AlzeCure Pharma a pharmaceutical company that develops a broad portfolio of drug candidates for diseases affecting the central nervous system, with projects in both Alzheimer’s disease and pain, today announced that the last patient has now been included in the ongoing Phase II clinical study with ACD440, the lead non-opioid drug candidate in the Painless platform, which is being developed against peripheral neuropathic pain.
This double-blind, placebo-controlled, randomized cross-over study, which is carried out in collaboration with LINK Medical Research in Uppsala, is aimed at evaluating the efficacy, safety and pharmacokinetics of AlzeCure’s lead drug candidate in pain, ACD440. The main results from the study are expected by the summer of 2023 at the latest.
AlzeCure’s drug candidate ACD440 is a TRPV1 antagonist for the local treatment of patients with peripheral neuropathic pain.
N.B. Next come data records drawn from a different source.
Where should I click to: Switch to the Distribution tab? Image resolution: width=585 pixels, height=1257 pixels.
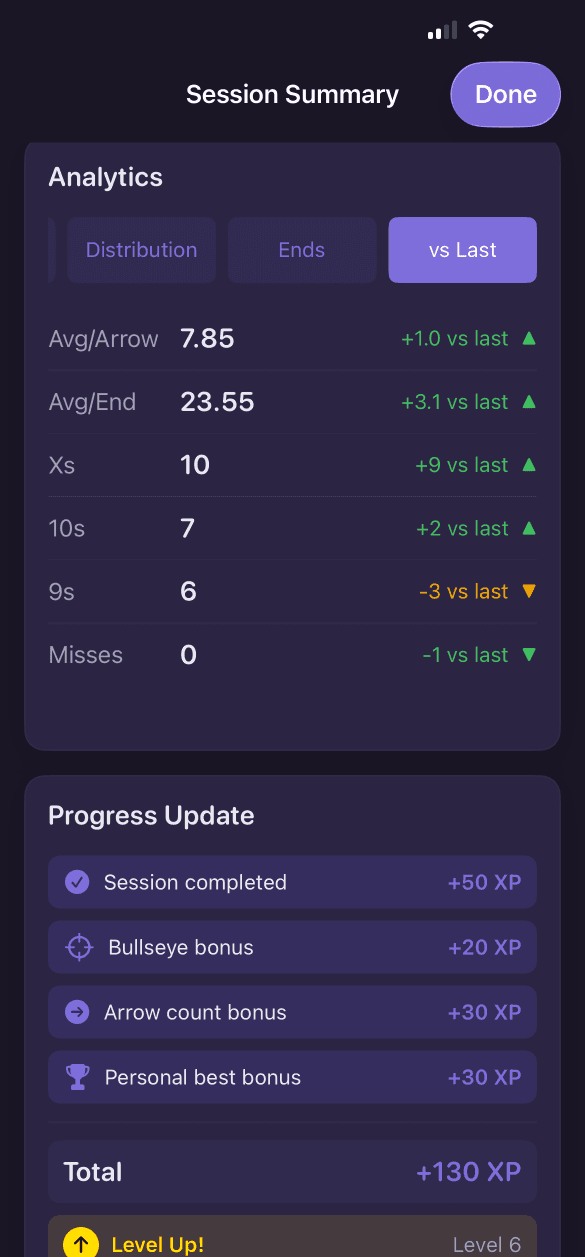click(x=141, y=250)
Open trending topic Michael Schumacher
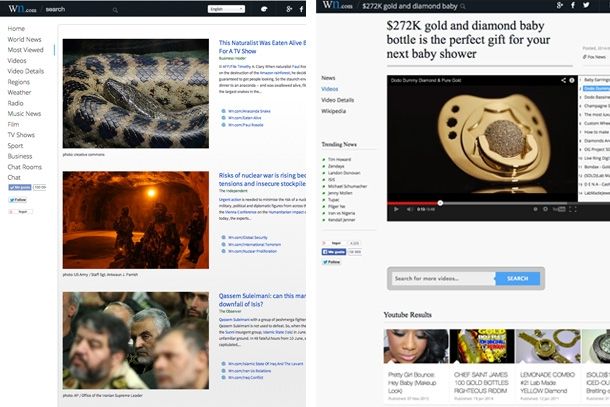The width and height of the screenshot is (610, 407). 349,186
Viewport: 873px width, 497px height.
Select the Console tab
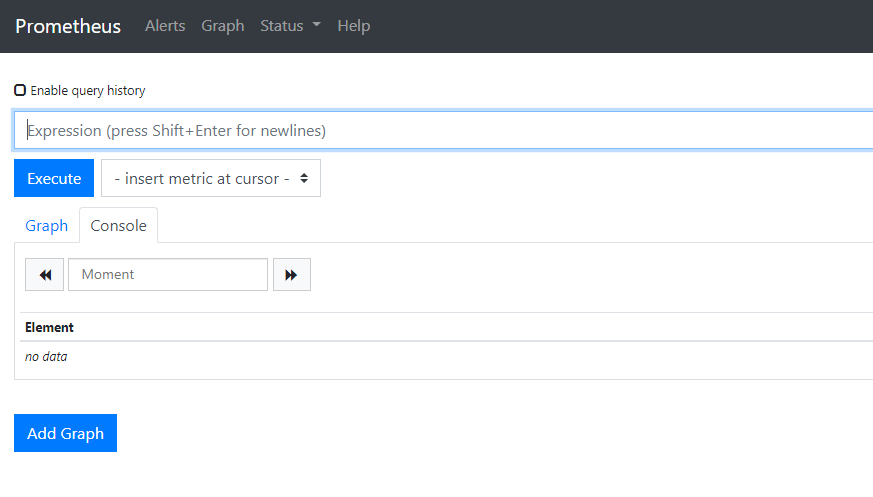(x=118, y=226)
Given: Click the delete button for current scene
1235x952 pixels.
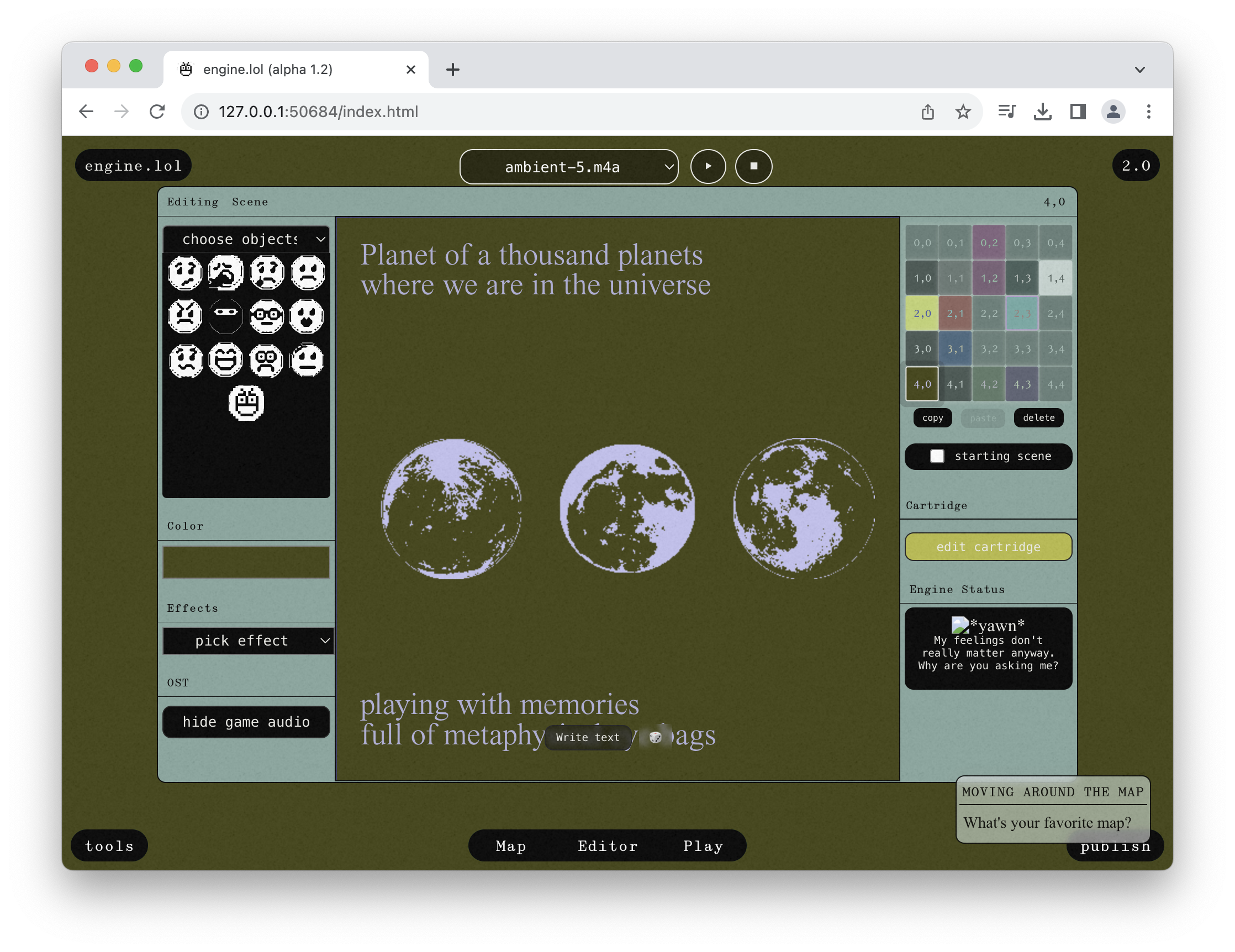Looking at the screenshot, I should tap(1039, 418).
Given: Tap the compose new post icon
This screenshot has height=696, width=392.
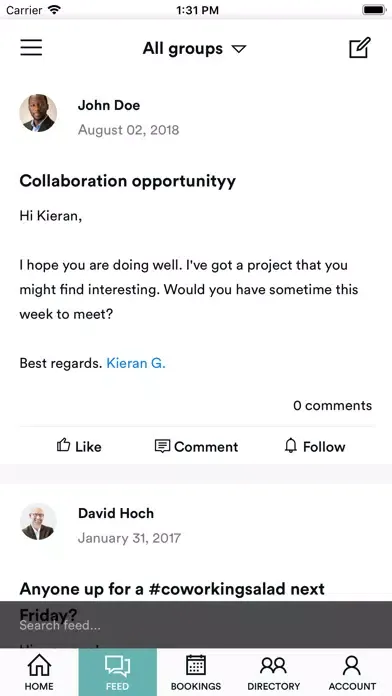Looking at the screenshot, I should tap(360, 47).
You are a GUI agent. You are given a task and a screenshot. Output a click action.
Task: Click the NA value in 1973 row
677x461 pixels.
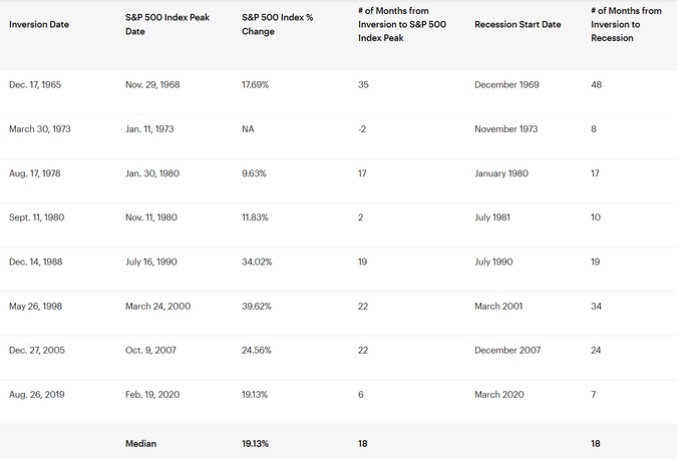click(248, 129)
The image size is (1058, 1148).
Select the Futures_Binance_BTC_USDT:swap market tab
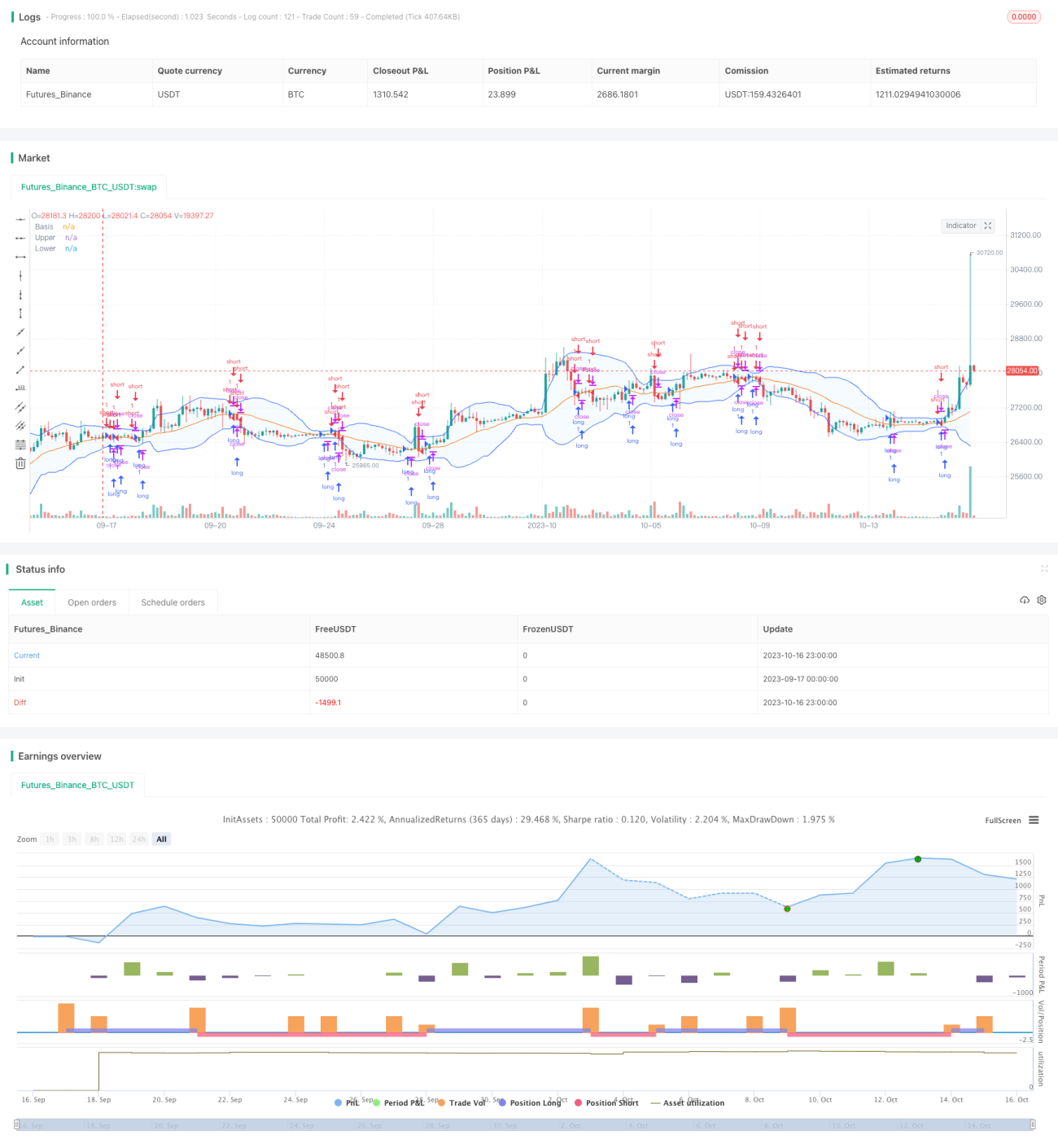coord(89,187)
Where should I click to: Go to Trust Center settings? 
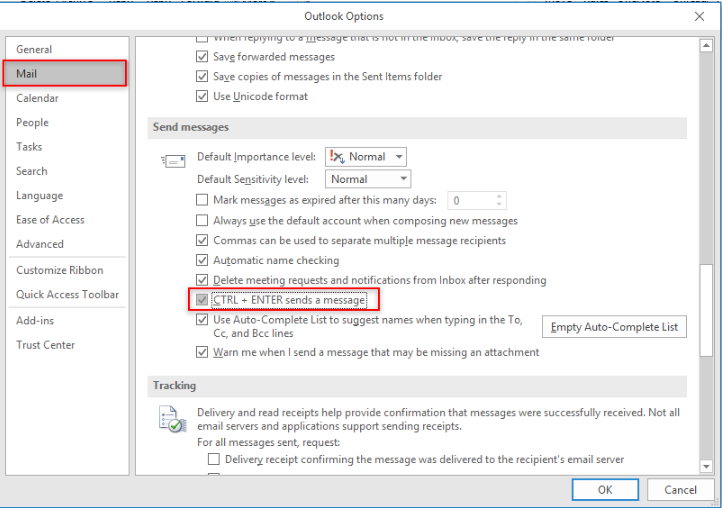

The discovery of TRPV1 that underlies the project was awarded the Nobel Prize in Physiology or Medicine in 2021. There is thus a strong scientific basis for this biological mechanism, including its relationship to pain signaling. ACD440, which is also the company’s leading drug candidate within the Painless platform, completed a positive phase Ib study in 2021. It showed both very good tolerability and safety, but also a potent, long-lasting pain-relieving effect of the substance that is applied as a gel to the skin.
The medical need in neuropathic pain is very great, not least to find alternatives to opioids. The neuropathic pain market is the single largest market segment in pain management with annual sales exceeding 11 billion Dollar. Up to 80 percent of patients do not get a satisfactory effect with their current treatments.
”The study has developed well and the fact that we have now been able to include the last patient in the study means that we have good hopes that the study will also deliver the results according to what we previously communicated,” said Märta Segerdahl, MD, PhD, project leader and CMO at AlzeCure. “We see an exciting potential with ACD440, where you can broaden the further development with other formulations, thereby enabling several indications.”
“With the previous positive results from the phase Ib study, we look forward to the readout of this phase II study. There is already interest in the project and with phase II data, the project can generate even greater interest for out-licensing in a segment with a very high medical need,” said Martin Jönsson, CEO of AlzeCure Pharma.